I prepared this answer for this question, which was erroneously marked as a duplicate of this one.
The best method for speed is not the best method for portability or fidelity. Pickle is fast and faithful, but not portable or archival safe. HFD is portable and archival safe, but is slower and can only store DataFrames with certain formats and structures.
Summary:
- For sharing and archiving of simple tables, where some changes in fomat are tolerable:
csv, excel, or json, depending on your application.
- For perfect save-and-restore, but no portability or archival safety:
pickle
- For archiving:
hdf, but not all tables can be saved portably or losslessly in the format. You may need to restructure things and convert some types.
Details: We'd like a method that pandas already supports with both .to_format method in the DataFrame class and a read_format method in the pandas module. In Pandas 1.5.2 these are csv, excel, feather, gbq, hdf, html, json, orc, parquet, pickle, sql, stata, xml.
- The formats
excel and csv are highly portable and nice for simple tables. Complicated tables and datastructures won't survive the round trip.
json is also highly portable, but will change the data in the table. NaNs will be converted to None, numpy arrays may convert to nested lists, etc.
- I'll skip
feather, gbq, orc, parquet, sql, and stata. These are specific formats not wholly compatible with the DataTable format. They are either not very portable, or not very flexible. I'll also skip html, it can't faithfully save and restore all of the details of a DataFrame.

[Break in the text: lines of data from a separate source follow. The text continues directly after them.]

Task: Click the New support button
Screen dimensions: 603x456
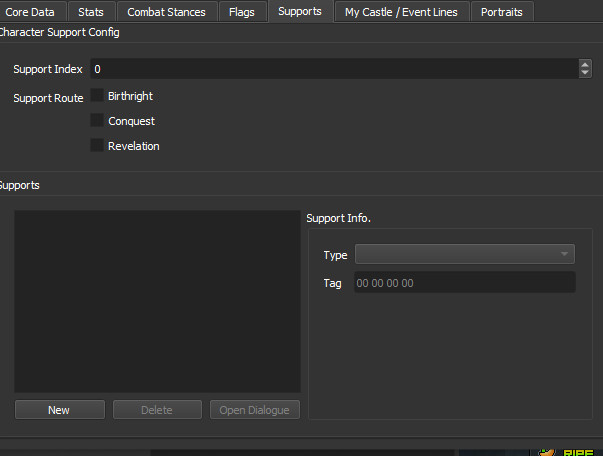Action: [x=59, y=410]
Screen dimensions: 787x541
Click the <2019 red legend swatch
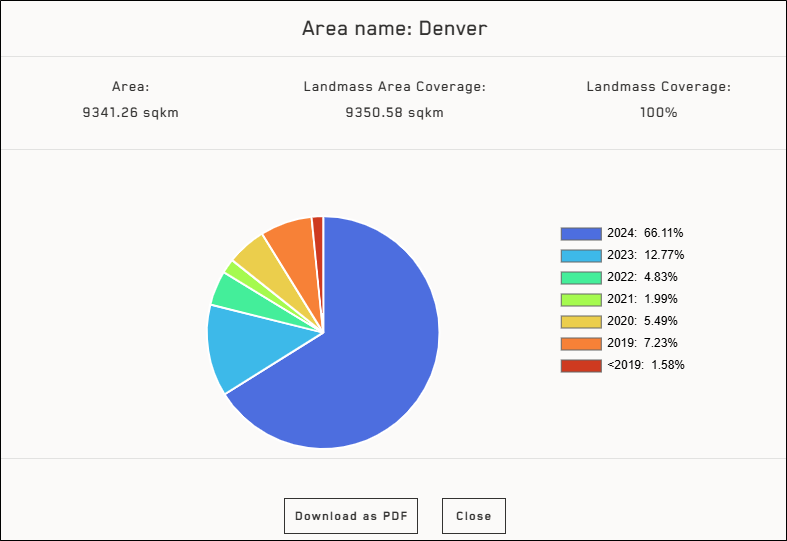pyautogui.click(x=580, y=365)
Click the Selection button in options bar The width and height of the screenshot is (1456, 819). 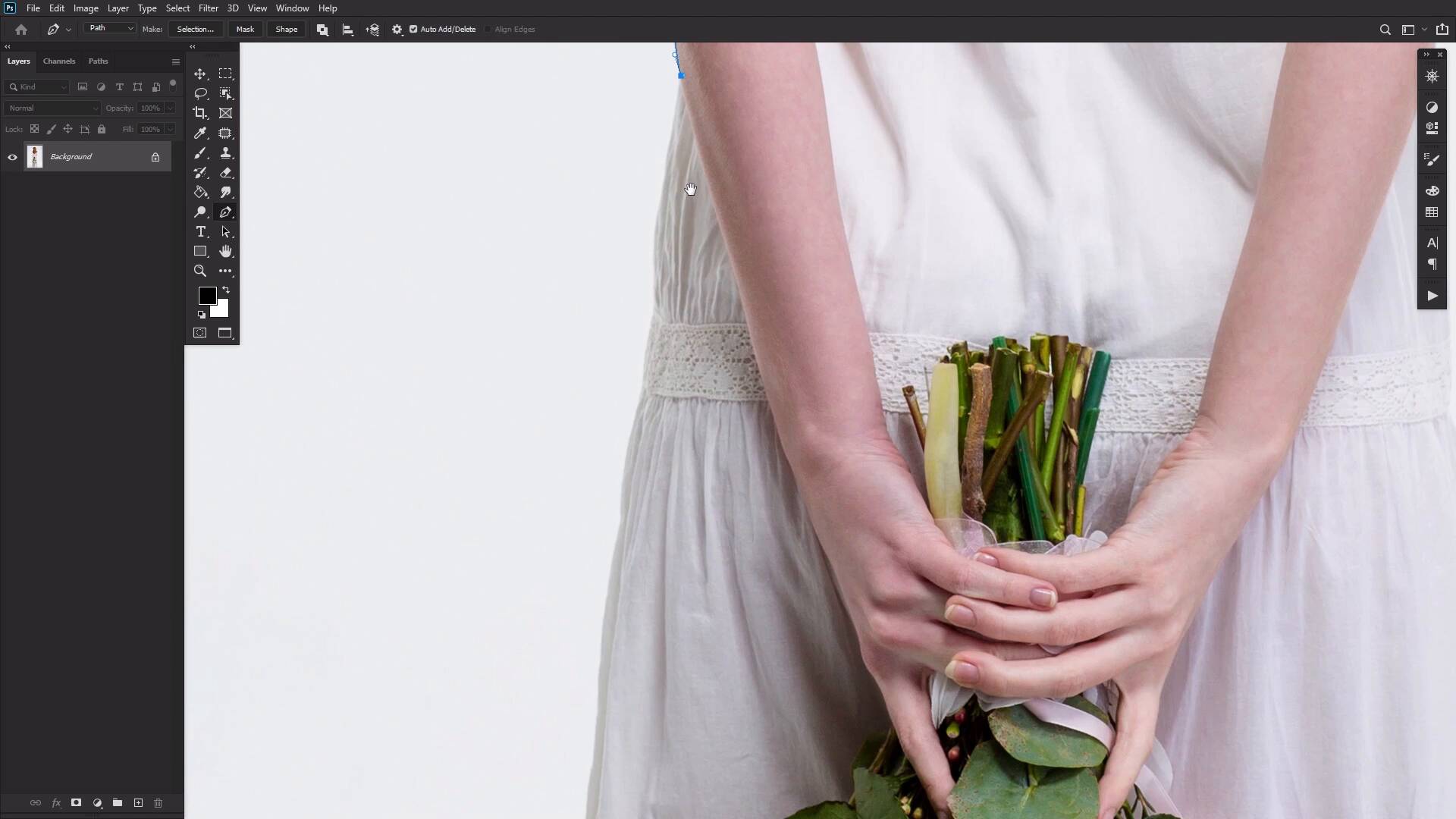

pickle is the easiest to use for a faithful save/restore. However, it is not portable and not archival safe. Expect pickle files to fail to load correctly in future versions.
- This leaves
hdf. This should be an achival safe and highly portable format. Many scientific applications read or store hdf files. However, python will still need to pickle any dataframe contents that can't be converted to ctypes.